New York Daily News
By David Sanchirico
Neil and Bonnie Sutter have had Mets fever since the team’s first season in 1962. The couple got engaged at Shea Stadium, and one of the couple’s fondest Met memory came when they — along with their son — caught a Darryl Strawberry foul ball at Shea during the 1986 season.
So it was only natural that Neil — on his 42nd wedding anniversary — took swings at Citi Field with Strawberry watching him.
Neil and Bonnie, from Woodmere, were among 60 fans who spent $500 to play softball on the Citi Field grass. Met legends Strawberry and Dwight Gooden were there to not only sign autographs, but also coach the four softball teams, with the proceeds going to the Fisher House Foundation, which supports military members and their families.

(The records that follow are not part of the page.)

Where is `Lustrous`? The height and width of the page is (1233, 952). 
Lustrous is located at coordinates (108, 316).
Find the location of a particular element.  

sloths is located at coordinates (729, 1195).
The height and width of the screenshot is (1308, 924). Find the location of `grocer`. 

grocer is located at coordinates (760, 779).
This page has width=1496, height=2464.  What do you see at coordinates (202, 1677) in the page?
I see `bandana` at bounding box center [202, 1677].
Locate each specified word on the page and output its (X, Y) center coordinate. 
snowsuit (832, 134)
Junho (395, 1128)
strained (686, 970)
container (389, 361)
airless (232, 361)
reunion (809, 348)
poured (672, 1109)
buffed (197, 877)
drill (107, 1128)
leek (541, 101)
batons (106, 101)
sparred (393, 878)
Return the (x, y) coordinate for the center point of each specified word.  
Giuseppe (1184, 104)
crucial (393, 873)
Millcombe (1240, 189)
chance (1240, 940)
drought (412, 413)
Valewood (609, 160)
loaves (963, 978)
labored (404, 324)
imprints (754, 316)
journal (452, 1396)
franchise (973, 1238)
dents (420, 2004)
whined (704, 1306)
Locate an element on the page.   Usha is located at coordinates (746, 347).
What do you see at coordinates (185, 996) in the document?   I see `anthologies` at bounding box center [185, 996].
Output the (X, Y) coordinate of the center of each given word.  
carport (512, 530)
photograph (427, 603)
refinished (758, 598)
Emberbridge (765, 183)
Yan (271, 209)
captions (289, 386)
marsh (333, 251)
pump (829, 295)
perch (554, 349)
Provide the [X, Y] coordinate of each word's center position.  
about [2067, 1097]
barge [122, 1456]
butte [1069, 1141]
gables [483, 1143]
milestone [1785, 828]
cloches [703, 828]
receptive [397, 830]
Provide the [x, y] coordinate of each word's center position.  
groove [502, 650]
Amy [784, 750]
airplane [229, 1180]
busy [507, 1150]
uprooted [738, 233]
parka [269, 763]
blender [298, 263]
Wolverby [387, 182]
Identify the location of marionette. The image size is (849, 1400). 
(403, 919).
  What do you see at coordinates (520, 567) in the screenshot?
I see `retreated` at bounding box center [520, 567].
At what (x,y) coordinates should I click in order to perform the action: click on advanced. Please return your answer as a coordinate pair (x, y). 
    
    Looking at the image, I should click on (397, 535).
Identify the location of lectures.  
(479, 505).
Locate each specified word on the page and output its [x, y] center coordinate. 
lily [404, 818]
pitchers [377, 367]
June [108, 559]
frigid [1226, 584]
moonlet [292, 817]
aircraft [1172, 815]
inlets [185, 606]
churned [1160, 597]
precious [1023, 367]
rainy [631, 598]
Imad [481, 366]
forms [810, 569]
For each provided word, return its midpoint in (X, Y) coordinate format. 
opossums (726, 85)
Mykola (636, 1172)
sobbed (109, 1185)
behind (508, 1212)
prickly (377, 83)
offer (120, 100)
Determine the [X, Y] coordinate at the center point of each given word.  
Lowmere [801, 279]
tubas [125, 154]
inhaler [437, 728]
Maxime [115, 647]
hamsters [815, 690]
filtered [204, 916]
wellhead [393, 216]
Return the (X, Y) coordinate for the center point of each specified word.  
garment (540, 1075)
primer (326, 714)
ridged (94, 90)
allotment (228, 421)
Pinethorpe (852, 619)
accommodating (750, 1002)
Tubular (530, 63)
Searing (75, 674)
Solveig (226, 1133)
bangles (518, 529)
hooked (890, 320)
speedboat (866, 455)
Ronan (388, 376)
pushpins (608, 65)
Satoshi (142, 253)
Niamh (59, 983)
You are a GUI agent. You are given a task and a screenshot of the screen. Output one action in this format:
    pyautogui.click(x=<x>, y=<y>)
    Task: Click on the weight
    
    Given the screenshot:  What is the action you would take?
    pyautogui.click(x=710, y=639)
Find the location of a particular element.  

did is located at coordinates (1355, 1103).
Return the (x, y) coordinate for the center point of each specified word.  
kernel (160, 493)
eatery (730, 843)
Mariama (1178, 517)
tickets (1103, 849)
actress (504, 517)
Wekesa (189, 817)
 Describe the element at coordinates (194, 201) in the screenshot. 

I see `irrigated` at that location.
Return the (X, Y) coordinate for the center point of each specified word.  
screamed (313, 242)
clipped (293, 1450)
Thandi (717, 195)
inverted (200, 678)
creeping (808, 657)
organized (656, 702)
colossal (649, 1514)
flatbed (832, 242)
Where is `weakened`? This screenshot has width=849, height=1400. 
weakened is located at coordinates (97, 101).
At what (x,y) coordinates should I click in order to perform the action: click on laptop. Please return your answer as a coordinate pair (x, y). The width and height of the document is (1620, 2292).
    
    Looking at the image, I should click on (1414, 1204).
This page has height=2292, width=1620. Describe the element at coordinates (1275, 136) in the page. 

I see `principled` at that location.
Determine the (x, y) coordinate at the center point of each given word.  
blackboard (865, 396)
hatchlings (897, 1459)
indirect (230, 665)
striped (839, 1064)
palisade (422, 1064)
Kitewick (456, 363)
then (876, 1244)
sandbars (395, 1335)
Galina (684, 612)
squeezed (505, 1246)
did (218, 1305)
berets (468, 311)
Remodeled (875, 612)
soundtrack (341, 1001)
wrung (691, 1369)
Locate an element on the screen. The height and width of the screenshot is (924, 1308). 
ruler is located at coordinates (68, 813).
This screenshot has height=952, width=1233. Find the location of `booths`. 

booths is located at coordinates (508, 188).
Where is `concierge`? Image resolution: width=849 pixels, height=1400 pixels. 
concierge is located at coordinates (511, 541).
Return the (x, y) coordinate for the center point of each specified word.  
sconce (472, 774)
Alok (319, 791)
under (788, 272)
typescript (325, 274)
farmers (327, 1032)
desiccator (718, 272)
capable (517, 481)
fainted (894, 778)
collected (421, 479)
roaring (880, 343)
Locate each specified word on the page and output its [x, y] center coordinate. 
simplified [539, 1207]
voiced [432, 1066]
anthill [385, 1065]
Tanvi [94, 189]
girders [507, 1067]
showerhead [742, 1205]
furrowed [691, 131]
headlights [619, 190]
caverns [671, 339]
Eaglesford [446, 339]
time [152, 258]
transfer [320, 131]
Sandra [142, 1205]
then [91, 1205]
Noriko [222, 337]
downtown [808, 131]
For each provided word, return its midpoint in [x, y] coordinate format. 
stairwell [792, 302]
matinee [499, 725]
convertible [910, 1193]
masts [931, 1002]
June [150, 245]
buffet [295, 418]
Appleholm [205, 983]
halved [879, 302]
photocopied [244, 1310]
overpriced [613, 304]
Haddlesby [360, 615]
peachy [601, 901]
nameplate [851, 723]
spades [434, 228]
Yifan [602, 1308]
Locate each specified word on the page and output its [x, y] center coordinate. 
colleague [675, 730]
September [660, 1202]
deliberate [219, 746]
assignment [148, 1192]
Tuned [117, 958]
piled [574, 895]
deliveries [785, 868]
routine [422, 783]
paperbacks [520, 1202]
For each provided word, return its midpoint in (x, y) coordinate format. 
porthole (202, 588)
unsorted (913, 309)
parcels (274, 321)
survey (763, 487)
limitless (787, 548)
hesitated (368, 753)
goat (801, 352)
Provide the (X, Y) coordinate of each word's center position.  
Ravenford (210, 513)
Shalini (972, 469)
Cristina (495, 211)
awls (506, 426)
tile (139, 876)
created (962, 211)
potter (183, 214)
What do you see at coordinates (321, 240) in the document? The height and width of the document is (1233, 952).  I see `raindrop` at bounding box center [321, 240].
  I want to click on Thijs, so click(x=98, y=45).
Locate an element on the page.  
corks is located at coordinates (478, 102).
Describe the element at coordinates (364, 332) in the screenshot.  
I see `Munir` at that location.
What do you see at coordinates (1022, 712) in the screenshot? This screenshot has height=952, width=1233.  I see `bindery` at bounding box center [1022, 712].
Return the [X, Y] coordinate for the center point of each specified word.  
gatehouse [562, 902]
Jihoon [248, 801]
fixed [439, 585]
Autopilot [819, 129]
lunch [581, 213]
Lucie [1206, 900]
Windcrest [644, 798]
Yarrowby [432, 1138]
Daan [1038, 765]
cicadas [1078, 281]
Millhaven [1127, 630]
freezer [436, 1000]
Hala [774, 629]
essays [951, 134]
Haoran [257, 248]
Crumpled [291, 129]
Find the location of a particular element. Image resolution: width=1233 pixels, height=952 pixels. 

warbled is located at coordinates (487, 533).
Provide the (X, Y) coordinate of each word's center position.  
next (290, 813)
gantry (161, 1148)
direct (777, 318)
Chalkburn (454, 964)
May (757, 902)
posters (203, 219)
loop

“To spend our 42nd anniversary at Citi Field like this is amazing,” said Bonnie Sutter, who watched her husband play from the left field stands.
While watching the games taking place in left and right field, Gooden talked with a fans about the ’86 team. It surely wasn’t the first time Gooden has discussed that magical season, but he says it never gets old.
“When you’re playing you don’t have the opportunity to talk to fans,” Gooden said. “Now, you have nothing but time to take pictures and share the great memories with fans.”
Gooden and Strawberry were more than happy to greet four members of the Wounded Warriors Amputee Softball Team, who played Thursday afternoon.
Greg Reynolds, a Wounded Warriors outfielder from Dighton, Mass., who had his left arm amputated, says the team has some of the best amputee athletes around the nation. Reynolds was stationed in Iraq for 15 months during the initial invasion in 2003 and 2004.
“To play on an MLB field and see my name of the jumbotron is a very humbling experience,” Reynolds said. “I never imagined this would have happened.”
Though Gooden brought a competitive mindset to Citi Field Thursday – saying he would have pitched if needed – Strawberry was not there to take swings. He was simply supporting Reynolds and the other amputees, a cause he believes does not get enough care.
“It’s also good to remember who’s important in our country,” Strawberry said. “We should be grateful for them. Families suffer more than anybody. This is a day they can come out to the ballpark and hang out with us and have some fun.”